Palfey, William Richard (2024) Hydrogen Incorporation in Rutile- and Perovskite-Structured Minerals and Their Analogues. Dissertation (Ph.D.), California Institute of Technology. doi:10.7907/nbyx-6446.


For several decades now, it has been known that large quantities of hydrogen can be stored in the earth’s mantle. This hydrogen, which is disseminated as defect components in nominally anhydrous minerals (NAMs), can have an outsized influence on minerals’ bulk properties, potentially impacting planetary-scale processes. However, a description of how this hydrogen is sequestered in NAMs — its distribution between phases, its inhomogeneity between different mantle regimes, and the variety of defects involved — has evolved significantly with time. Deciphering hydrogen’s role in the deep earth requires a detailed understanding of how hydrogen incorporates into mantle phases, beginning at an atomistic and structural level. Unfortunately, for a variety of reasons, directly measuring the crystallographic positions of hydrogen in most NAMs represents an exceptionally high technical barrier. Thus, hydrogen’s structural state is, in many phases, incompletely understood. One approach for addressing this is to incorporate the use of computational methods like density functional theory (DFT) in the interpretation of analytical methods that can provide indirect structural information, like Fourier transform infrared spectroscopy (FTIR). This is the methodology employed by the work outlined in subsequent chapters.

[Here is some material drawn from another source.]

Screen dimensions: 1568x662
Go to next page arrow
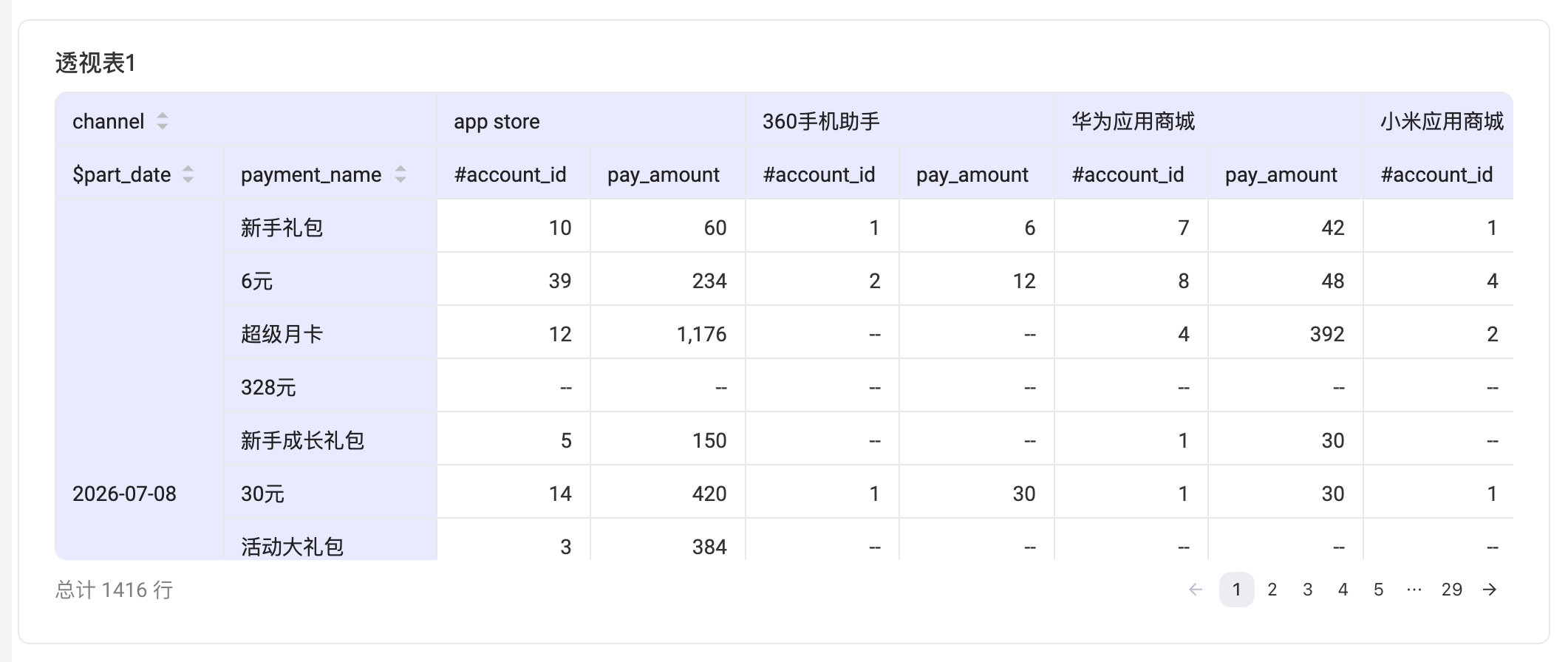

This thesis focuses on two specific mineral structures found within the deep earth — the rutile and perovskite structures — and explores some of the many possible hydrogen defect states in these phases. These include not only the conventionally considered hydroxyl (OH⁻) group, but also hydride (H⁻), an anionic form of hydrogen whose role in the mantle has yet to be considered in detail. The predictive and interpretive capabilities of DFT are utilized in studies on stishovite, rutile-type TiO₂, SrTiO₃, and davemaoite to both elucidate hydrogen’s incorporated state in these phases and make predictions about yet-to-be-observed hydrogen defects. Detailed spectroscopic studies on rutile-type TiO₂ and SrTiO₃ perovskite provide new insights into both hydrogen and non-hydrogen related defect structures in these materials, with implications for future studies of NAMs.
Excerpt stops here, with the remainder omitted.